Tuesday, September 16, 2014
Army Offense vs. Navy Defense
Army has thrown three more interceptions than any other Division I-A team, and it can't afford to turn the ball over this week, so offensive coordinator Kevin Ross should try to establish the run early. The good news for Black Knights' fans is the offensive line is big enough to control the line of scrimmage, working an undersized Navy defensive front. It should open up some seams for running back Wesley McMahand, who makes up for his lack of ideal power by reading his blocks well and hitting the hole hard. The bad news is the Midshipmen linebacker corps swarms to the ball and ILB Rob Caldwell is a relentless run defender who has forced three fumbles this year. Consequently, Army's blockers should have a difficult time getting into position at the second level.

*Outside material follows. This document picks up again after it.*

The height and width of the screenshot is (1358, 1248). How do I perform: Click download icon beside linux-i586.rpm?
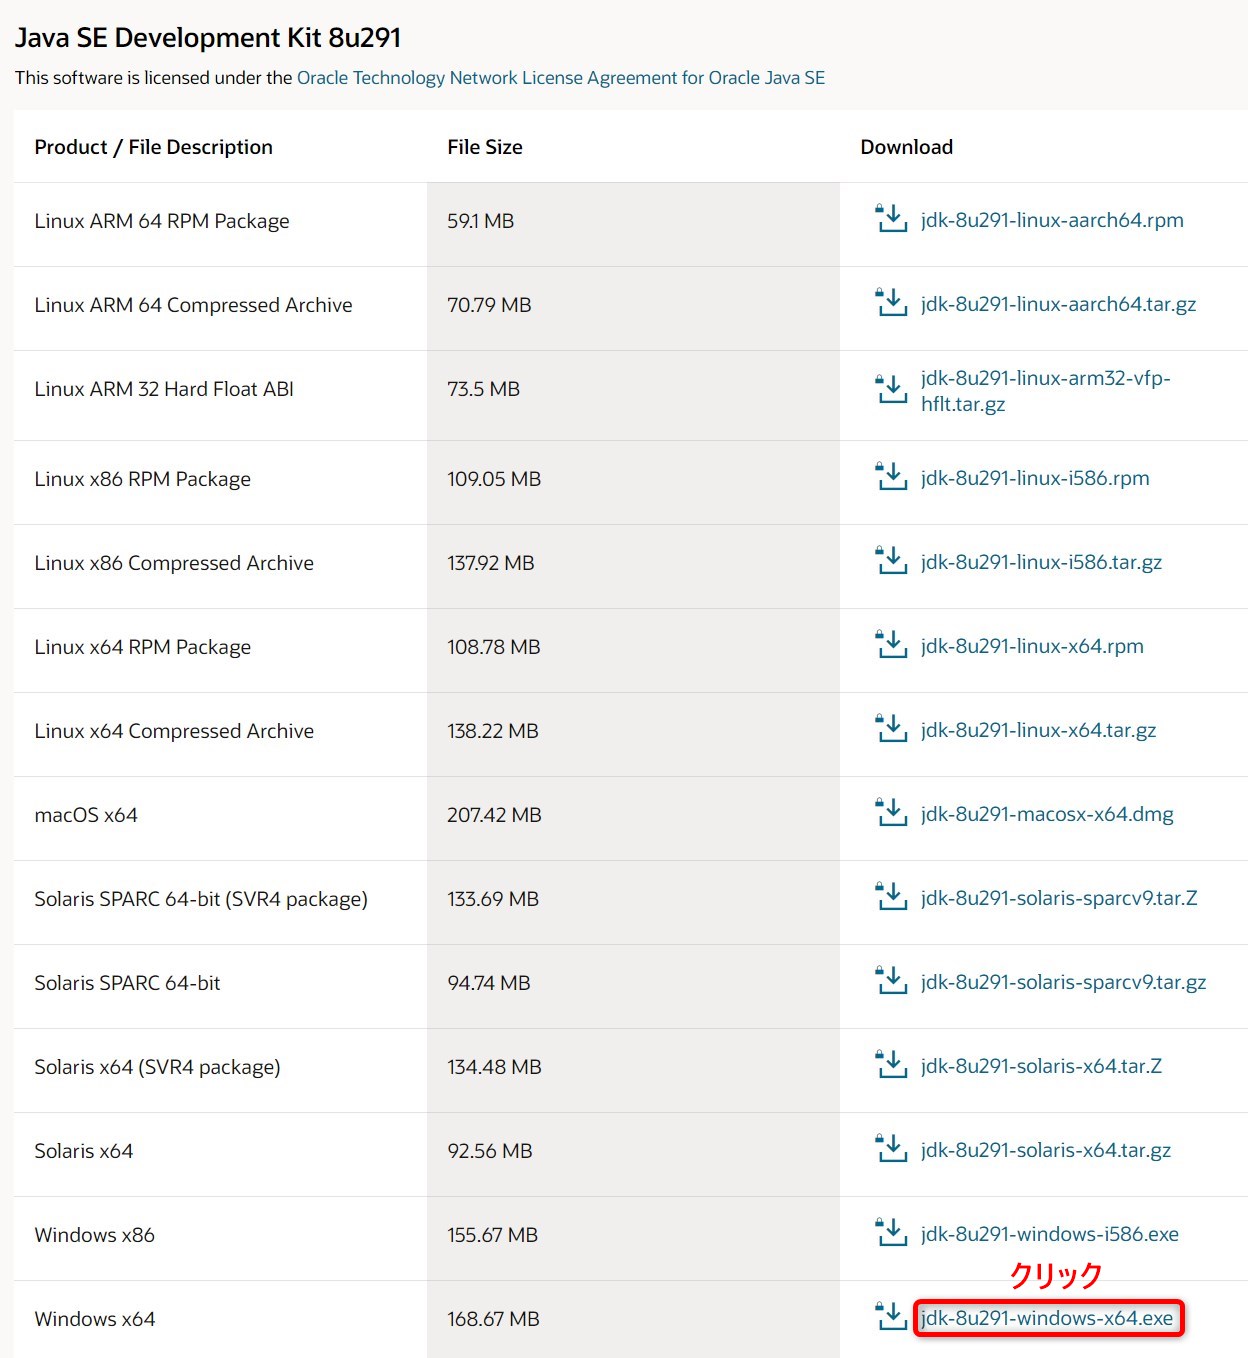[891, 477]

One of the ways Ross will try to neutralize the linebackers is by running some two tight end sets and putting one tight end in motion, effectively overloading one side of the line. The Black Knights can then zone block, which allows the blockers to pick up defenders that come into their area, rather than reaching a specific assignment. If Navy starts shifting to the strong side of the field, Ross can run a play action screen off the zone blocking scheme to the opposite side of the field, giving the receiver room to run. It's also worth mentioning that backup running back Tony Moore is a power back who has the lower body strength to push the pile in short-yardage situations and provides good depth.